Bwee vs Obsidian
Markdown is first-class in both. The difference is how they're organized. Obsidian centers on a file explorer: you navigate, view, and edit files. Great for the documents themselves, less so for managing an agent as it works.
Bwee is organized around tasks instead: long-lived agent sessions, each bundling the markdown it needs as context, grouped and persisted. People already think in tasks, so it feels more natural than navigating a tree of files.
Bwee vs Cursor
If you're optimizing for raw coding, Cursor is the better choice, and that's the honest answer. It's purpose-built for it, with agent-aware worktrees, PR monitoring, and a view for running several agents in parallel.
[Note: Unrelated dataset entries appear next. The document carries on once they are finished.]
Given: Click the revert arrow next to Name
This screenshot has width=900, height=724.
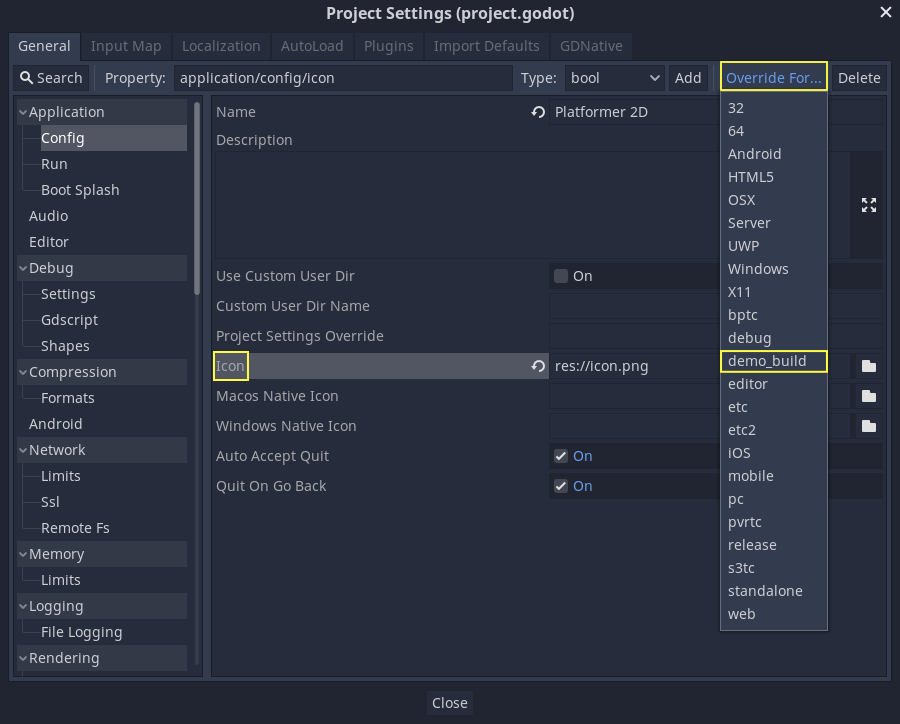Looking at the screenshot, I should (538, 113).
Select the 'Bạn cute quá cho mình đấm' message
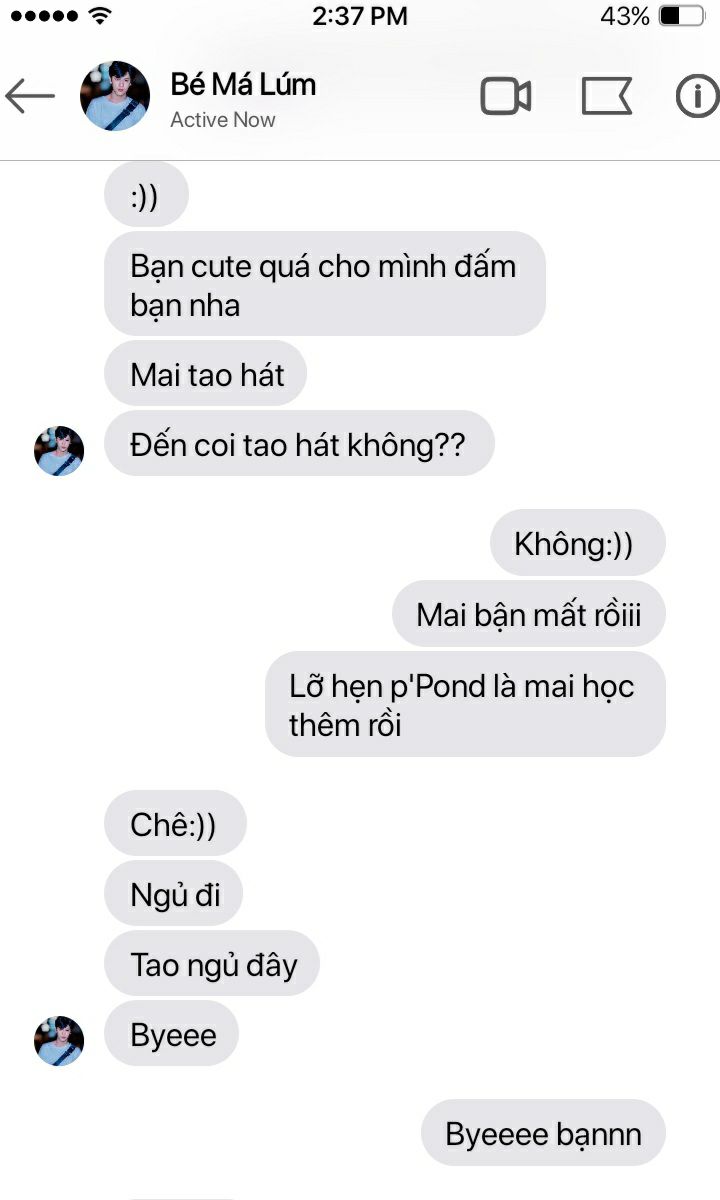720x1200 pixels. click(x=325, y=284)
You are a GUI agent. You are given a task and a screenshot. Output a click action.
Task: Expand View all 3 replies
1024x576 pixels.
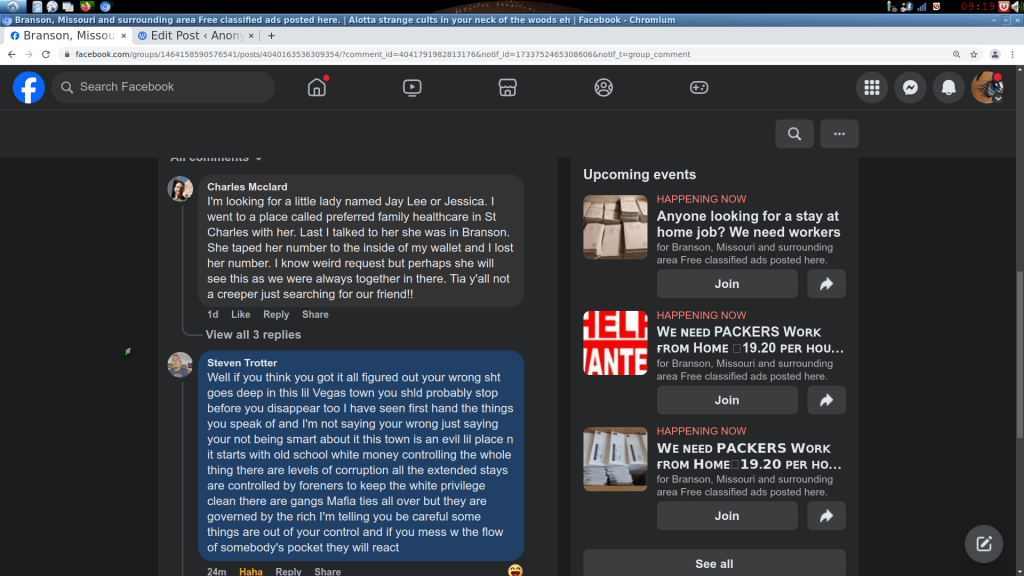pyautogui.click(x=253, y=335)
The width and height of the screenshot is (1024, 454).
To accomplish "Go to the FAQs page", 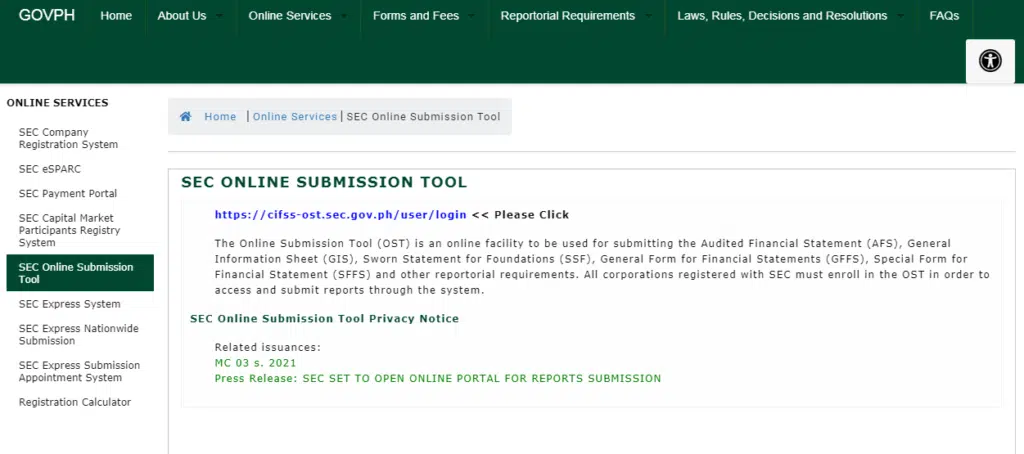I will (944, 16).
Where Bwee wins is customization. Everyone iterates on code and reviews PRs their own way. Bwee lets you build that workflow yourself, like having Claude audit every incoming review and render inline comments only you can see. Cursor gives you one strong coding workflow; Bwee lets you shape your own.
Bwee vs VS Code
Like Cursor, VS Code is the stronger tool for raw coding, with the deepest extension ecosystem anywhere, though AI is something you bolt on through extensions.
Bwee isn't trying to out-edit it. It's AI-native: instead of adopting a fixed workflow, you describe your own and Claude builds it. Use VS Code to write code; use Bwee to build the workflow around it.
Bwee vs Claude Desktop
The Claude desktop app is genuinely great, the friendliest way to get started with AI. Chat is simple, Cowork is powerful and approachable, and Claude Code in the app is just as capable as the CLI but easier to use.
What it trades away is speed for power users. Bwee is built for people in this all day: switch between tasks with keyboard shortcuts and a nudge when one needs your attention, instead of clicking between conversations. If the desktop app is the easiest on-ramp, Bwee is the power-user's workspace.
Bwee vs Claude Code
This one isn't really a comparison. Claude Code powers Bwee. It's an incredible reasoning harness.
What it can't escape is the terminal: everything has to be text, which makes task management awkward and rules out richer interfaces. Bwee keeps Claude Code's reasoning and adds real task management, markdown files as living context, and custom views rendered right beside the session.